Cardiovascular Drugs
Antiarrhythmics
The AUC of propafenone is increased by more than 200% with co-administration of propranolol.
The metabolism of propranolol is reduced by co-administration of quinidine, leading to a 2- to 3-fold increased blood concentrations and greater beta-blockade.
The metabolism of lidocaine is inhibited by co-administration of propranolol, resulting in a 25% increase in lidocaine concentrations.
Calcium Channel Blockers
The mean Cmax and AUC of propranolol are increased respectively, by 50% and
30% by co- administration of nisoldipine and by 80% and 47%, by co-administration
of nicardipine.
The mean values of Cmax and AUC of nifedipine are increased by 64% and 79%,
respectively, by co-administration of propranolol.
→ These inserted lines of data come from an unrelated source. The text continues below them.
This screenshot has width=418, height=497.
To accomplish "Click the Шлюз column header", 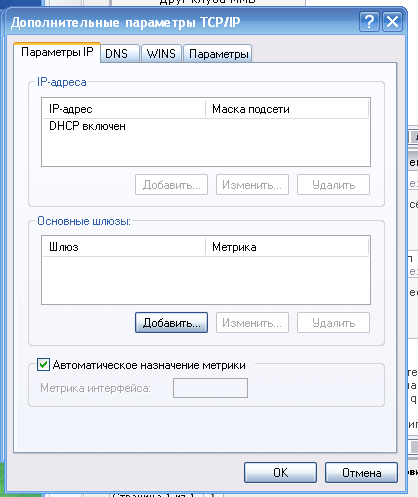I will 124,247.
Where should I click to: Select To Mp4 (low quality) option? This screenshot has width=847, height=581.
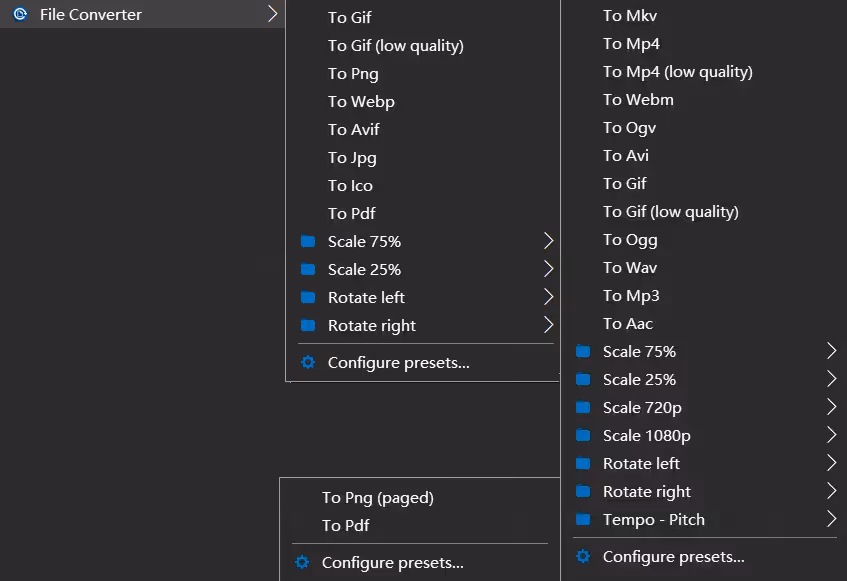677,72
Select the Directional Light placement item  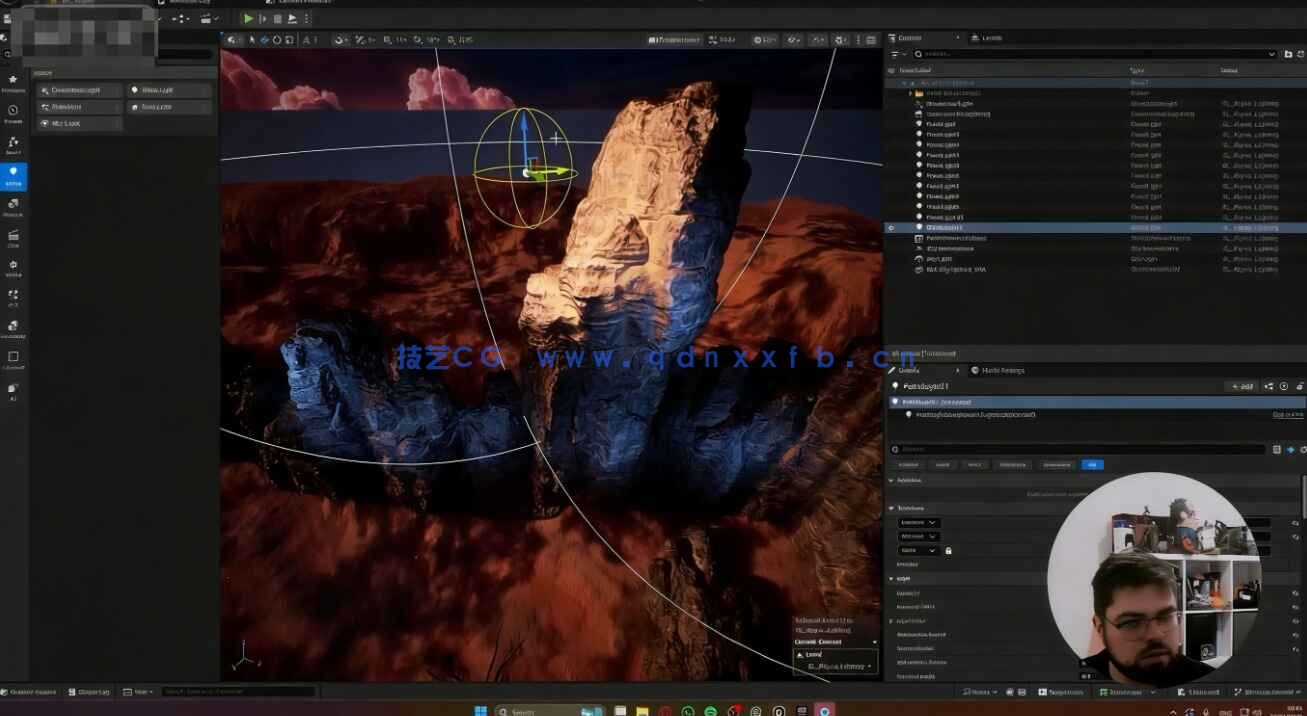pyautogui.click(x=80, y=90)
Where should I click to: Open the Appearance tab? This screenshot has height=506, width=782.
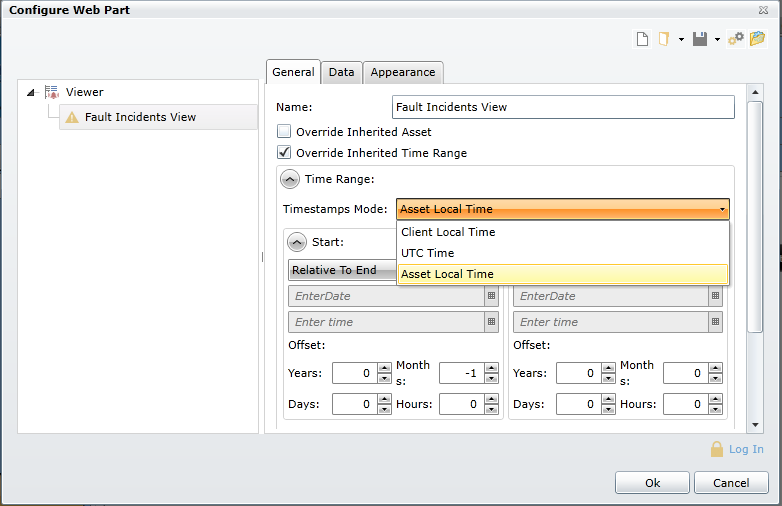click(x=403, y=72)
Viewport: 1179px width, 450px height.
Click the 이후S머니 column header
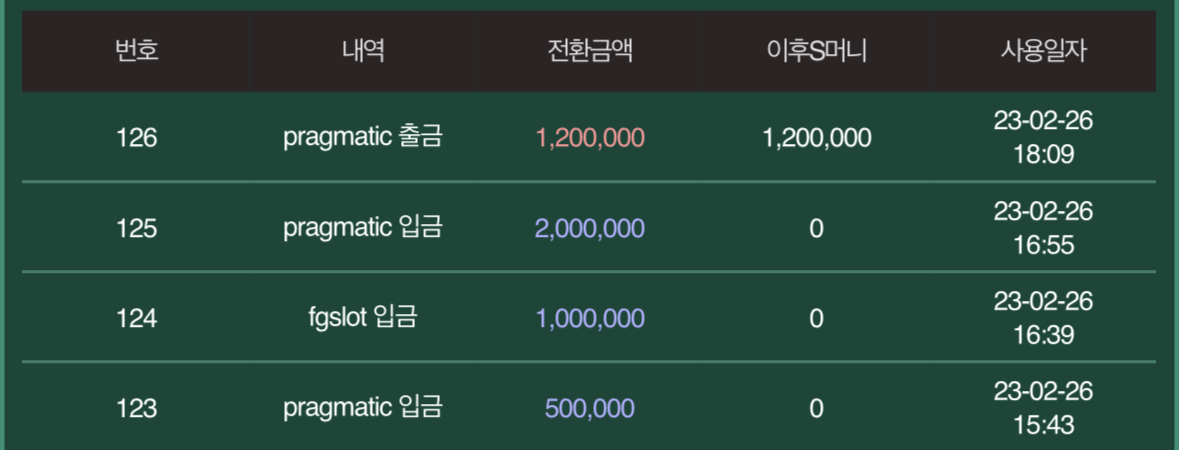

Propranolol does not affect the pharmacokinetics of verapamil and norverapamil. Verapamil does not affect the pharmacokinetics of propranolol.
Non-Cardiovascular Drugs
Migraine Drugs
Administration of zolmitriptan or rizatriptan with propranolol resulted in
increased concentrations of zolmitriptan (AUC increased by 56% and Cmax by 37%)
or rizatriptan (the AUC and Cmax were increased by 67% and 75%, respectively).
Theophylline
Co-administration of theophylline with propranolol decreases theophylline clearance by 33% to 52%.
Benzodiazepines
Propranolol can inhibit the metabolism of diazepam, resulting in increased concentrations of diazepam and its metabolites. Diazepam does not alter the pharmacokinetics of propranolol.
The pharmacokinetics of oxazepam, triazolam, lorazepam, and alprazolam are not affected by co-administration of propranolol.
Neuroleptic Drugs
Co-administration of propranolol at doses greater than or equal to 160 mg/day resulted in increased thioridazine plasma concentrations ranging from 50% to 370% and increased thioridazine metabolites concentrations ranging from 33% to 210%.
Co-administration of chlorpromazine with propranolol resulted in increased plasma levels of both drugs (70% increase in propranolol concentrations).
Anti-Ulcer Drugs
Co-administration of propranolol with cimetidine, a non-specific CYP450 inhibitor, increased propranolol concentrations by about 40%. Co-administration with aluminum hydroxide gel (1200 mg) resulted in a 50% decrease in propranolol concentrations.
Co-administration of metoclopramide with propranolol did not have a significant
effect on propranolol's pharmacokinetics.
Lipid Lowering Drugs
Co-administration of cholesteramine or colestipol with propranolol resulted in up to 50% decrease in propranolol concentrations.
Co-administration of propranolol with lovastatin or pravastatin decreased 20% to 25% the AUC of both, but did not alter their pharmacodynamics. Propranolol did not have an effect on the pharmacokinetics of fluvastatin.
Warfarin
Concomitant administration of propranolol and warfarin has been shown to increase warfarin bioavailability and increase prothrombin time.
Clinical Studies
In a series of 225 patients with supraventricular (n=145), ventricular (n=69), or both (n=11) arrythmias resistant to digitalis, intravenous propranolol hydrochloride was administered in single doses, averaging 1 to 5 mg. Approximately one-quarter of the patients with supraventricular arrhythmias (generally those with sinus or atrial tachycardia) reverted to normal sinus rhythm. About one-half had symptoms ameliorated either by a decrease in ventricular rate or an attenuation of frequency or severity of paroxysmal attacks.
Approximately one-half of patients with ventricular arrhythmias (generally those with frequent PVCs) reverted to normal sinus rhythm or responded with a reduction in ventricular rate.
Similar findings were seen in a series of 25 Bantu patients with atrial fibrillation (n=16), sinus tachycardia (n=5), and multifocal ventricular extrasystoles (n=9).
In another series, 7 of 8 patients with digitalis-related tachyarrhythmia had ventricular rate decreases after intravenous propranolol. Similarly limited clinical experience has shown that intravenous propranolol will slow the ventricular rate in patients with Wolff-Parkinson-White syndrome or with tachycardia associated with thyrotoxicosis.
Onset of activity is usually within five minutes.